I suppose every rapist has a story.  However, the idea that I would care to hear it, let alone empathize, is an entirely different matter.  In Mike Leigh’s film Naked, Johnny (David Thewlis) somehow manages to draw sympathy from viewers even after his rampant victimizing; viewers end up unsure whether their pity or their disgust was the greater emotional response.  This attraction/repulsion struggle makes any definite opinions difficult to decide.  Mike Leigh and David Thewlis work together to create a paradoxically complex character, both through Thewlis’ dogged questioning, his troubles finding a place to stay, and a disarming sense of humor, and through Leigh’s continued focus on Johnny, refusing to write him off or reach any conclusions about him throughout the film.

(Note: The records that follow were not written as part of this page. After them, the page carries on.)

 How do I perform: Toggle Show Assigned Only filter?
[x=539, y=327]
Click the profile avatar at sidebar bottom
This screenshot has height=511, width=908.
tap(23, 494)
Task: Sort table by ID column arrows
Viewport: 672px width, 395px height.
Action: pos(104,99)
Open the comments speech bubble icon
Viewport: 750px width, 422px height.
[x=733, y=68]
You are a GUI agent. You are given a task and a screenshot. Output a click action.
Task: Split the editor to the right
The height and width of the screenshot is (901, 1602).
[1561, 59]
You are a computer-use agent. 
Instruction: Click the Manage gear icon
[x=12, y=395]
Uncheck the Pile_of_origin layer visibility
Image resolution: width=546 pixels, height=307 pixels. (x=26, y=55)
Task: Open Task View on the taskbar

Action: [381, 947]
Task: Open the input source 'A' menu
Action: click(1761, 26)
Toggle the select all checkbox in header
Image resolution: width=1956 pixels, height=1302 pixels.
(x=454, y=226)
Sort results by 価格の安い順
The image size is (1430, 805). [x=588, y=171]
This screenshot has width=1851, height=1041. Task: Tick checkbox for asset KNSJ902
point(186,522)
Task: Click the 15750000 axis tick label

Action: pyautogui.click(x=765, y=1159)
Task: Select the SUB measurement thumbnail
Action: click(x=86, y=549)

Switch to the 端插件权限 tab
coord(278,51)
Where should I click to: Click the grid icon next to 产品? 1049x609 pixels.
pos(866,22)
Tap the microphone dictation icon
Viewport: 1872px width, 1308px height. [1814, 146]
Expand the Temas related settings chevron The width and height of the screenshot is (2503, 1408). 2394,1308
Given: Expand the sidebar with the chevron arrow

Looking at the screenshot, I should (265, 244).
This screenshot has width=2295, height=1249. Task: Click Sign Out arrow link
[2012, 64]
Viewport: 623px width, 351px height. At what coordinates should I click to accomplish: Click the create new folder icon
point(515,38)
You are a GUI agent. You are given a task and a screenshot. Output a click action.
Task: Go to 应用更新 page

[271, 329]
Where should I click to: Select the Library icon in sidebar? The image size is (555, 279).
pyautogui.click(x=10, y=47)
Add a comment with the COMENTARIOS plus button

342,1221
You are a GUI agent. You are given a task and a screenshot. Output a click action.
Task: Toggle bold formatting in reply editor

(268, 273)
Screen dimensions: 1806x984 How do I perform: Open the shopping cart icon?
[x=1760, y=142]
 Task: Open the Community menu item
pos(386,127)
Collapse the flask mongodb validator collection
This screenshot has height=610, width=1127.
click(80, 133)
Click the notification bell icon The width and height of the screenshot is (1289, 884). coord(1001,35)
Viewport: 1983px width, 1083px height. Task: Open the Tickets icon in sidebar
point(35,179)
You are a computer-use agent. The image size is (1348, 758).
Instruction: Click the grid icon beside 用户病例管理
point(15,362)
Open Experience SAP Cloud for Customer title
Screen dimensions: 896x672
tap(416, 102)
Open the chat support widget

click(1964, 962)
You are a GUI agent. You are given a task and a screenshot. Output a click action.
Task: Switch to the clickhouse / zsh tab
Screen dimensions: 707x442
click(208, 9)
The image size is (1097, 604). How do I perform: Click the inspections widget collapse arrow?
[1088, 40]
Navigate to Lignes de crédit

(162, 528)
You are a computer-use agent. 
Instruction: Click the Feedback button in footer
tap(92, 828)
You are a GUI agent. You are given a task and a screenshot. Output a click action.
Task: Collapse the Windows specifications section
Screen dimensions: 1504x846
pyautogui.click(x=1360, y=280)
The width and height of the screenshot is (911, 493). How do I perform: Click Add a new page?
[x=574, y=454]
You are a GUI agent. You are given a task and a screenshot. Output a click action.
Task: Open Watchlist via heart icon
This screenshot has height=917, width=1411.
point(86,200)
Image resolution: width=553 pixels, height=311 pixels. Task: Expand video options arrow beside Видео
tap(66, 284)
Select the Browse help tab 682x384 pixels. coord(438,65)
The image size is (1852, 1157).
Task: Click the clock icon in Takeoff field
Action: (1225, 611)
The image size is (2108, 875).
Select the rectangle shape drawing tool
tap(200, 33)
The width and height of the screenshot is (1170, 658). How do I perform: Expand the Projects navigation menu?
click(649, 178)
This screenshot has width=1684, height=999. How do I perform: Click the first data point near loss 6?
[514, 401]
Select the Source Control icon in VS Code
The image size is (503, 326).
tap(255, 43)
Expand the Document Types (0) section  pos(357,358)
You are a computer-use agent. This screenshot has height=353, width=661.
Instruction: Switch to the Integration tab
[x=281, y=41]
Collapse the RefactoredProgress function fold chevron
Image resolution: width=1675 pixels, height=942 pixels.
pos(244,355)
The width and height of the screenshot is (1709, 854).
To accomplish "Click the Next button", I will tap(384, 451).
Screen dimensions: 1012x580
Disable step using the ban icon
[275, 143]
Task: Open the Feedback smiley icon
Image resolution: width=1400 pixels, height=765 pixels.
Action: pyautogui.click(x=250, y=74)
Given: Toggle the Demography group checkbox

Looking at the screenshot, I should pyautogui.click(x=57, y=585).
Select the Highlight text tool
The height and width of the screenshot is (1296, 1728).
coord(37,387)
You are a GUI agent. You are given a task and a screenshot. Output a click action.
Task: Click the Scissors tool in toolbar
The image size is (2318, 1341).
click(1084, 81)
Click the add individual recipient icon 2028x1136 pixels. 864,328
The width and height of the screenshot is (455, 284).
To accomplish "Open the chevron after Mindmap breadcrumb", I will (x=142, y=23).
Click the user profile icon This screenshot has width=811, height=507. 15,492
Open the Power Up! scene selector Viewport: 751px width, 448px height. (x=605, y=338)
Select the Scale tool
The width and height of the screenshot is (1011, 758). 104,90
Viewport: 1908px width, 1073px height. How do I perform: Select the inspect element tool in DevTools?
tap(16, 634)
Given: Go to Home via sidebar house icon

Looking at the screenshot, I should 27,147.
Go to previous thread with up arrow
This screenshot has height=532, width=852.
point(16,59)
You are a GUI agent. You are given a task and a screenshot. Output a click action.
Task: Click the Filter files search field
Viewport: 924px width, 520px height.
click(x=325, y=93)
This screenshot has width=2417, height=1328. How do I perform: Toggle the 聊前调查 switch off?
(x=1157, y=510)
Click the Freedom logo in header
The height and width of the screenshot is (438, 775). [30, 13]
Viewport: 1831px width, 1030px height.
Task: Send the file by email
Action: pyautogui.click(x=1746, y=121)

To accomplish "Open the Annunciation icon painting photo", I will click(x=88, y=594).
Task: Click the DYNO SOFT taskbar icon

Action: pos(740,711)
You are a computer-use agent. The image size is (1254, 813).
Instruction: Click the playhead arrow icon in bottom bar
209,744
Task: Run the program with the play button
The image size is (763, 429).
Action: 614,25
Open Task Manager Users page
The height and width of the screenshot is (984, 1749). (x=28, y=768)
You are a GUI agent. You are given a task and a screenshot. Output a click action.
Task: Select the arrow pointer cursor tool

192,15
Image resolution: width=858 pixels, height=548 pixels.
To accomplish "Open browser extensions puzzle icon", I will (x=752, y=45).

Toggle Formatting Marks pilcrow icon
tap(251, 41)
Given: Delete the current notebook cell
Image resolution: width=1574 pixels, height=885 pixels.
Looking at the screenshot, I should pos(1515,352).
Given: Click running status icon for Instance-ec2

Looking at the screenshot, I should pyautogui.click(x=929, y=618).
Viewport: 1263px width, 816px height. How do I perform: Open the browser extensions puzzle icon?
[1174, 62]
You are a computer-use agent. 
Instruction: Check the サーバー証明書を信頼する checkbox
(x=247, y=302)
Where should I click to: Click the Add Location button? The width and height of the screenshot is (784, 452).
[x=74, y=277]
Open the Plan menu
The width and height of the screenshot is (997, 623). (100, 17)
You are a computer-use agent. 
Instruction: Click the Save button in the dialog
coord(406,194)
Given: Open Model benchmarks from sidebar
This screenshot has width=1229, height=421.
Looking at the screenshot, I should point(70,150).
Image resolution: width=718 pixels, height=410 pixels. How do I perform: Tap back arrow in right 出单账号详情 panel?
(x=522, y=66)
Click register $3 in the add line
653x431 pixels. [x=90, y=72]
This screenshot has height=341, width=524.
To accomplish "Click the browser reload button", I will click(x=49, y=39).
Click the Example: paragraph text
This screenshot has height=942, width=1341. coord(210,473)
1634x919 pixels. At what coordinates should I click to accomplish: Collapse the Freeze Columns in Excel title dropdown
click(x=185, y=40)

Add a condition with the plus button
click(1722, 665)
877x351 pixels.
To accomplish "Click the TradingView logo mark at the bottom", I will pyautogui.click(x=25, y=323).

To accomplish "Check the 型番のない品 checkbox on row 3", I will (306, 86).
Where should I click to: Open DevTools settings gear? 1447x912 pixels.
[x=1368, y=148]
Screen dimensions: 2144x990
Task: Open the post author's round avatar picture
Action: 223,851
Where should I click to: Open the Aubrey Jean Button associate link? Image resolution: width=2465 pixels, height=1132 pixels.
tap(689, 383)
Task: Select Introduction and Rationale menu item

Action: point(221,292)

            Johnny is, above all else, lonely.  He forever seeks out companionship, and finds it always among the equally isolated.  Everyone he meets is pathetic, and so by comparison Johnny seems a more dynamic person.  Johnny meets Brian, a night watchman who “guards space”; Johnny observes Brian at work and concedes he has “the most tedious” job in England.   Johnny dominates people intellectually, forever asking philosophical questions, of which he expects in return not answers but a blankness he can face with a deprecating grin.  When he meets Archie, a twitching, shouting Scotsman, Johnny mocks his tic and sarcastically addresses him as “bodhidharma”.  His scorn reflects our scorn; all his derisive comments gain our support, because we, unlike most of his acquaintances, are smart enough to understand his wit.  By affiliating always with lost, desperate, and weak individuals, Johnny takes on an ambiguous nature:  we know how he treats people wrongly, but our judgmental side can’t stand people who don’t respect themselves; we consider a woman monumentally stupid if she claims she loves a man who beats her.  Pushing Sophie around isn’t so bad, we reason, because she is a prostitute, and she is so drugged out all the time she probably doesn’t feel the abuse.  When people walk around so afraid to be bullied, we subconsciously feel like pushing them around, like they’re asking for it.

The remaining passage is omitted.